Modifier reference (single, and group with multiple) to be used in coded descriptions:
- ModifierRefWithData (Complex type, based on AbstractLocalRef by extension): Actual modification of a statement. Refers to a modifier of any type (frequency, certainty, spatial, temporal, etc.).
Modifier reference extended with Text element, used in natural language markup:
- ModifierMarkupRef (Complex type, based on ModifierRefWithData by extension): Actual modification of a statement for markup of natural language descriptions (with Text inside). Refers to a modifier of any type (frequency, certainty, spatial, temporal, etc.).
(Note on ModifierRef/ModifierRefMarkup: Although semantics for the lower/upper attributes are defined only for frequency and certainty modifiers, the schema allows are them in all statement modifications. Additional validation by other means than xml schema may be provided, and applications should use the lower/upper attributes only in modifiers of types than Certainty and Frequency. In other modifier types, the values may be discarded upon import. XML schema validation was attempted in SDD up to 1.0 beta 2, but this resulted in a complex system of multiple derived base types and was considered too complicated.
f) Statistical measures: The base semantics and labels are already available through UBIF. At concepts node further elaboration may occur: a) wording and value formatting b) definition of recommended measure sets.
- UnivarStatMeasureElaboration (Complex type, based on AbstractVocabularyBase by extension): A kind of local extension of the base definition of a statistical measure; used inside in concepts, adding, e. g., formatting information.
- ValueRangeWithClass (Complex type, based on ValueRange by extension): ValueRange extended with a specification for the kind of value (broad enumerated statistical concepts).
TERMINOLOGY END
TERMINOLOGY-BASED DATA
The following types are used in descriptions or identification key to code descriptive data by reference to characters, states, and modifiers defined in the Terminology.
3. --- Character references in coded descriptions: SummaryData
a) abstract and non-abstract derived types used in coded descriptions
Note: The non-abstract derived types are to be used in instance documents.
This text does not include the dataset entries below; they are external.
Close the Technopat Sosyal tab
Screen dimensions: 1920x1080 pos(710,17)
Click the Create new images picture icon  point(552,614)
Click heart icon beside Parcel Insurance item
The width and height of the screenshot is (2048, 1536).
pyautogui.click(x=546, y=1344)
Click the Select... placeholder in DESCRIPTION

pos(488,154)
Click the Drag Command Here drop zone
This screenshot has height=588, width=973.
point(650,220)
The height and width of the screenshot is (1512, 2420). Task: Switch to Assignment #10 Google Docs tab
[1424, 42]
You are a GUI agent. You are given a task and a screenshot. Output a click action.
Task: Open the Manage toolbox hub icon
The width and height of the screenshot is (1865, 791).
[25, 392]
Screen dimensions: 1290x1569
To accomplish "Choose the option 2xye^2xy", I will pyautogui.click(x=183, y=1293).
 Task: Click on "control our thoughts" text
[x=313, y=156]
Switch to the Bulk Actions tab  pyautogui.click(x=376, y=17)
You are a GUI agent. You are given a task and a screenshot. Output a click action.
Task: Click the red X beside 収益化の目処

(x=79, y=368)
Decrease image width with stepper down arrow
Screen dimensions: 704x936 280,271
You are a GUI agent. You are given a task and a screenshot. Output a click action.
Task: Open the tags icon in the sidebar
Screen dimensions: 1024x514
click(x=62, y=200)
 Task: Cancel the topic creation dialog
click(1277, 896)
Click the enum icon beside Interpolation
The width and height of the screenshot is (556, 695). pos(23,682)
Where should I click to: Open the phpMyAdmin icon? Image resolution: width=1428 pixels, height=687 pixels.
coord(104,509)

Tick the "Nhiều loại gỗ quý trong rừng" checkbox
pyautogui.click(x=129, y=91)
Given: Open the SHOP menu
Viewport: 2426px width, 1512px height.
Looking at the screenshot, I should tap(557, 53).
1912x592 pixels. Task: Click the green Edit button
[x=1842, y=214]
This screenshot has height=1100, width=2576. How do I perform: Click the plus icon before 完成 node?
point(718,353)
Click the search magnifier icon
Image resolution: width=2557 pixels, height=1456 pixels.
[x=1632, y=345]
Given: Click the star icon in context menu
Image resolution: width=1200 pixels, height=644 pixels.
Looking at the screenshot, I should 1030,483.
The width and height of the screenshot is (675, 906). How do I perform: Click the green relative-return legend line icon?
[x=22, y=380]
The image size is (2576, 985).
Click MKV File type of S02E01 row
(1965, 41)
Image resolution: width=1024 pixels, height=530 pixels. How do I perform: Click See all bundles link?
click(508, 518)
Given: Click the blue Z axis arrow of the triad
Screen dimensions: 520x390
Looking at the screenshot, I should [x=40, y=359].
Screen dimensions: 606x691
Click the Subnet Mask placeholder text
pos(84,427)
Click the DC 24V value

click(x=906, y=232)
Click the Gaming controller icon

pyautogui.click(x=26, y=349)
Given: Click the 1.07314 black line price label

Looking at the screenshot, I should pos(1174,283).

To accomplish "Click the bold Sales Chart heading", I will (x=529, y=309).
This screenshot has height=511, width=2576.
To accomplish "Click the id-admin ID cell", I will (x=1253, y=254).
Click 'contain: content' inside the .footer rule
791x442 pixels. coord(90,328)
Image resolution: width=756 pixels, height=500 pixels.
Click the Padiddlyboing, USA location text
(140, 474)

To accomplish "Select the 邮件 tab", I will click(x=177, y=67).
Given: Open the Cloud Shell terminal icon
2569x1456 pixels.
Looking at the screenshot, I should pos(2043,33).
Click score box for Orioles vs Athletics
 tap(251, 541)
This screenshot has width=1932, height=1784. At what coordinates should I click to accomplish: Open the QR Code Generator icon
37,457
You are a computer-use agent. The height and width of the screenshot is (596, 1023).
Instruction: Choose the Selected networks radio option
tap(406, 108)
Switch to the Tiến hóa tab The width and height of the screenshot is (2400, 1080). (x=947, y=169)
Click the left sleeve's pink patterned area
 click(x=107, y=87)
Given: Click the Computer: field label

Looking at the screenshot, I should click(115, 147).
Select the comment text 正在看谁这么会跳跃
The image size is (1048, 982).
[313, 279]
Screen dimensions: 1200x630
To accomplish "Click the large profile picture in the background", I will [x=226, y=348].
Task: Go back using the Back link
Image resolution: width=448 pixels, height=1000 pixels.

The type names have been shortened to simplify instance documents, especially if an xsi:type would be used (Char xsi:type='CatSummaryData').
- AbstractCharSummaryData (Abstract Complex type, based on CharacterRef by extension): Abstract base type. Used in CodedDescription/CodedData/Char to make statements for a single character in a class or specimen.
- CatSummaryData (Complex type, based on AbstractCharSummaryData by extension): # Derived from AbstractCharSummaryData to be used for categorical (char. state) data in instance documents (non-abstract type)
- QuantSummaryData (Complex type, based on AbstractCharSummaryData by extension): # Derived from AbstractCharSummaryData to be used for numerical (statistical measures) data in instance documents (non-abstract type)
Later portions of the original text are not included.